Requirements:
Format every line of the listing below as a numbered list, leaving out the blank lines.

Extracted data:
────────
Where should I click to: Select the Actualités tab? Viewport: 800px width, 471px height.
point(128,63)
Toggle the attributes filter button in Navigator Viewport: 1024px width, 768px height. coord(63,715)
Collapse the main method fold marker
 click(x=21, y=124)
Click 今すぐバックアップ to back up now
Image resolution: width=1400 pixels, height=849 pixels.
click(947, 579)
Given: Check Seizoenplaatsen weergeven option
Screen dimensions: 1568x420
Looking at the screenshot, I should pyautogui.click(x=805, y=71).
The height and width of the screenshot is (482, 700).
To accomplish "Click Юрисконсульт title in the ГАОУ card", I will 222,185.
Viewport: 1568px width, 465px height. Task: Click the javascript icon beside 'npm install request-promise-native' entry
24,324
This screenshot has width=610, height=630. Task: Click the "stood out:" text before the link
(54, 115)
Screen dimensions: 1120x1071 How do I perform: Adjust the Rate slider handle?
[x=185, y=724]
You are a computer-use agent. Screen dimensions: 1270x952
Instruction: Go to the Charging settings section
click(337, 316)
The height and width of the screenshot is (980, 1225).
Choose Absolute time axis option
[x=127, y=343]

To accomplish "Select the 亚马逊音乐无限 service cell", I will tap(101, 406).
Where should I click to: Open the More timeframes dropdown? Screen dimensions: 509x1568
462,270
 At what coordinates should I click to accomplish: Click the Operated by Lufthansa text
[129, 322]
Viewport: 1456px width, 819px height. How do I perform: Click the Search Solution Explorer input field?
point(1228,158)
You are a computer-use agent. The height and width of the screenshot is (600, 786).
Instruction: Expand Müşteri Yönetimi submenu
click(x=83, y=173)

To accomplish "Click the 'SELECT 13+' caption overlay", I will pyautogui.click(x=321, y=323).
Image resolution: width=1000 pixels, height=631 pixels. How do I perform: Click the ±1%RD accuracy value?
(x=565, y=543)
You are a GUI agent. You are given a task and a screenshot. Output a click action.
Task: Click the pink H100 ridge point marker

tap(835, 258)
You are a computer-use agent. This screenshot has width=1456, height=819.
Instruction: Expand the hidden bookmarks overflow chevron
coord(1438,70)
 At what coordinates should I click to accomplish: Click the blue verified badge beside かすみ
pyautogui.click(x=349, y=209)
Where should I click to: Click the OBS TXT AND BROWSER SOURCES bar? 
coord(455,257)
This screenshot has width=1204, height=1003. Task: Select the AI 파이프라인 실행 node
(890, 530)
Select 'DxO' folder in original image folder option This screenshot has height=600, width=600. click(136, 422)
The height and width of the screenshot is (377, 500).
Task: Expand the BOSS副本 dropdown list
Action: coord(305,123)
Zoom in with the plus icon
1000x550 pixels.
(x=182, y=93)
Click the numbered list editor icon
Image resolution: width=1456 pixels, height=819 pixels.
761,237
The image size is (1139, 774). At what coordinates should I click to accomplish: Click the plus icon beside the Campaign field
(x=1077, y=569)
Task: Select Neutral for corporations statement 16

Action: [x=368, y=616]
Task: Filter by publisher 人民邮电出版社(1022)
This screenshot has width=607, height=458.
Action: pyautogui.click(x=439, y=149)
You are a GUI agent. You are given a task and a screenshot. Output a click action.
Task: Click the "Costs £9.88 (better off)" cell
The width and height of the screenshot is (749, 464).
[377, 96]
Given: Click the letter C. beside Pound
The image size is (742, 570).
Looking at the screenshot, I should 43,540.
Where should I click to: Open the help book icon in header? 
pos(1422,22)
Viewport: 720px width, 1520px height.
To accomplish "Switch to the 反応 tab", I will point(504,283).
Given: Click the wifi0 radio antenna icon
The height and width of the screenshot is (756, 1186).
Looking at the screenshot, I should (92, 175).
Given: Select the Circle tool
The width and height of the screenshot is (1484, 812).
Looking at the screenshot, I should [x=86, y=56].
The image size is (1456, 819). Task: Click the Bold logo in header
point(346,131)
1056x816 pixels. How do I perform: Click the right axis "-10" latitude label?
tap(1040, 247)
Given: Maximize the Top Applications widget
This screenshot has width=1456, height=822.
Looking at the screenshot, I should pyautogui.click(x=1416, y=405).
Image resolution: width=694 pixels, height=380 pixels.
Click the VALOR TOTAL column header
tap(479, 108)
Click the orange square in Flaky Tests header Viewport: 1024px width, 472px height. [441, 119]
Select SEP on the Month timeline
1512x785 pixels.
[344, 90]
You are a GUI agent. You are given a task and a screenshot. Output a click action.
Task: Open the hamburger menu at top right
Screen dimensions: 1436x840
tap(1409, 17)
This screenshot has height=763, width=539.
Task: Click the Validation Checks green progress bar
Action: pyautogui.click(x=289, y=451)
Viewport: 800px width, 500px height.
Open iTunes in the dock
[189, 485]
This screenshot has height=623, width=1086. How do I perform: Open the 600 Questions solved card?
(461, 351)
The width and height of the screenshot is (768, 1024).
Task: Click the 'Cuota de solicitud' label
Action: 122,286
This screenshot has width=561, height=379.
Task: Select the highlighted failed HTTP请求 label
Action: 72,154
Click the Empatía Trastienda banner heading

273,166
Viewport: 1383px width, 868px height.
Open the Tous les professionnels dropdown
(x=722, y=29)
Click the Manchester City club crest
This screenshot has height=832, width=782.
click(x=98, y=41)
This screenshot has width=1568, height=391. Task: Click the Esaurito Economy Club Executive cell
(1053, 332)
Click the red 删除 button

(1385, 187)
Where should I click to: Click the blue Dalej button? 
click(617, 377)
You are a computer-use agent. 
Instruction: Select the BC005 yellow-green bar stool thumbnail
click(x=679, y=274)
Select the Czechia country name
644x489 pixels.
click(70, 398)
────────
Exercise output:
1. Where should I click to: Select the Actualités tab? Viewport: 800px width, 471px height.
2. point(128,63)
3. Toggle the attributes filter button in Navigator Viewport: 1024px width, 768px height. coord(63,715)
4. Collapse the main method fold marker
5.  click(x=21, y=124)
6. Click 今すぐバックアップ to back up now
7. Image resolution: width=1400 pixels, height=849 pixels.
8. click(947, 579)
9. Given: Check Seizoenplaatsen weergeven option
10. Screen dimensions: 1568x420
11. Looking at the screenshot, I should pyautogui.click(x=805, y=71).
12. The height and width of the screenshot is (482, 700).
13. To accomplish "Click Юрисконсульт title in the ГАОУ card", I will 222,185.
14. Viewport: 1568px width, 465px height. Task: Click the javascript icon beside 'npm install request-promise-native' entry
15. 24,324
16. This screenshot has width=610, height=630. Task: Click the "stood out:" text before the link
17. (54, 115)
18. Screen dimensions: 1120x1071 How do I perform: Adjust the Rate slider handle?
19. [x=185, y=724]
20. You are a computer-use agent. Screen dimensions: 1270x952
21. Instruction: Go to the Charging settings section
22. click(337, 316)
23. The height and width of the screenshot is (980, 1225).
24. Choose Absolute time axis option
25. [x=127, y=343]
26. To accomplish "Select the 亚马逊音乐无限 service cell", I will tap(101, 406).
27. Where should I click to: Open the More timeframes dropdown? Screen dimensions: 509x1568
28. 462,270
29.  At what coordinates should I click to accomplish: Click the Operated by Lufthansa text
30. [129, 322]
31. Viewport: 1456px width, 819px height. How do I perform: Click the Search Solution Explorer input field?
32. point(1228,158)
33. You are a computer-use agent. The height and width of the screenshot is (600, 786).
34. Instruction: Expand Müşteri Yönetimi submenu
35. click(x=83, y=173)
36. To accomplish "Click the 'SELECT 13+' caption overlay", I will pyautogui.click(x=321, y=323).
37. Image resolution: width=1000 pixels, height=631 pixels. How do I perform: Click the ±1%RD accuracy value?
38. (x=565, y=543)
39. You are a GUI agent. You are given a task and a screenshot. Output a click action.
40. Task: Click the pink H100 ridge point marker
41. tap(835, 258)
42. You are a computer-use agent. This screenshot has width=1456, height=819.
43. Instruction: Expand the hidden bookmarks overflow chevron
44. coord(1438,70)
45.  At what coordinates should I click to accomplish: Click the blue verified badge beside かすみ
46. pyautogui.click(x=349, y=209)
47. Where should I click to: Click the OBS TXT AND BROWSER SOURCES bar? 
48. coord(455,257)
49. This screenshot has width=1204, height=1003. Task: Select the AI 파이프라인 실행 node
50. (890, 530)
51. Select 'DxO' folder in original image folder option This screenshot has height=600, width=600. click(136, 422)
52. The height and width of the screenshot is (377, 500).
53. Task: Expand the BOSS副本 dropdown list
54. Action: coord(305,123)
55. Zoom in with the plus icon
56. 1000x550 pixels.
57. (x=182, y=93)
58. Click the numbered list editor icon
59. Image resolution: width=1456 pixels, height=819 pixels.
60. 761,237
61. The image size is (1139, 774). At what coordinates should I click to accomplish: Click the plus icon beside the Campaign field
62. (x=1077, y=569)
63. Task: Select Neutral for corporations statement 16
64. Action: [x=368, y=616]
65. Task: Filter by publisher 人民邮电出版社(1022)
66. This screenshot has width=607, height=458.
67. Action: pyautogui.click(x=439, y=149)
68. You are a GUI agent. You are given a task and a screenshot. Output a click action.
69. Task: Click the "Costs £9.88 (better off)" cell
70. The width and height of the screenshot is (749, 464).
71. [377, 96]
72. Given: Click the letter C. beside Pound
73. The image size is (742, 570).
74. Looking at the screenshot, I should 43,540.
75. Where should I click to: Open the help book icon in header? 
76. pos(1422,22)
77. Viewport: 720px width, 1520px height.
78. To accomplish "Switch to the 反応 tab", I will point(504,283).
79. Given: Click the wifi0 radio antenna icon
80. The height and width of the screenshot is (756, 1186).
81. Looking at the screenshot, I should (92, 175).
82. Given: Select the Circle tool
83. The width and height of the screenshot is (1484, 812).
84. Looking at the screenshot, I should [x=86, y=56].
85. The image size is (1456, 819). Task: Click the Bold logo in header
86. point(346,131)
87. 1056x816 pixels. How do I perform: Click the right axis "-10" latitude label?
88. tap(1040, 247)
89. Given: Maximize the Top Applications widget
90. This screenshot has width=1456, height=822.
91. Looking at the screenshot, I should pyautogui.click(x=1416, y=405).
92. Image resolution: width=694 pixels, height=380 pixels.
93. Click the VALOR TOTAL column header
94. tap(479, 108)
95. Click the orange square in Flaky Tests header Viewport: 1024px width, 472px height. [441, 119]
96. Select SEP on the Month timeline
97. 1512x785 pixels.
98. [344, 90]
99. You are a GUI agent. You are given a task and a screenshot. Output a click action.
100. Task: Open the hamburger menu at top right
101. Screen dimensions: 1436x840
102. tap(1409, 17)
103. This screenshot has height=763, width=539.
104. Task: Click the Validation Checks green progress bar
105. Action: pyautogui.click(x=289, y=451)
106. Viewport: 800px width, 500px height.
107. Open iTunes in the dock
108. [189, 485]
109. This screenshot has height=623, width=1086. How do I perform: Open the 600 Questions solved card?
110. (461, 351)
111. The width and height of the screenshot is (768, 1024).
112. Task: Click the 'Cuota de solicitud' label
113. Action: 122,286
114. This screenshot has width=561, height=379.
115. Task: Select the highlighted failed HTTP请求 label
116. Action: 72,154
117. Click the Empatía Trastienda banner heading
118. 273,166
119. Viewport: 1383px width, 868px height.
120. Open the Tous les professionnels dropdown
121. (x=722, y=29)
122. Click the Manchester City club crest
123. This screenshot has height=832, width=782.
124. click(x=98, y=41)
125. This screenshot has width=1568, height=391. Task: Click the Esaurito Economy Club Executive cell
126. (1053, 332)
127. Click the red 删除 button
128. (1385, 187)
129. Where should I click to: Click the blue Dalej button? 
130. click(617, 377)
131. You are a computer-use agent. 
132. Instruction: Select the BC005 yellow-green bar stool thumbnail
133. click(x=679, y=274)
134. Select the Czechia country name
135. 644x489 pixels.
136. click(70, 398)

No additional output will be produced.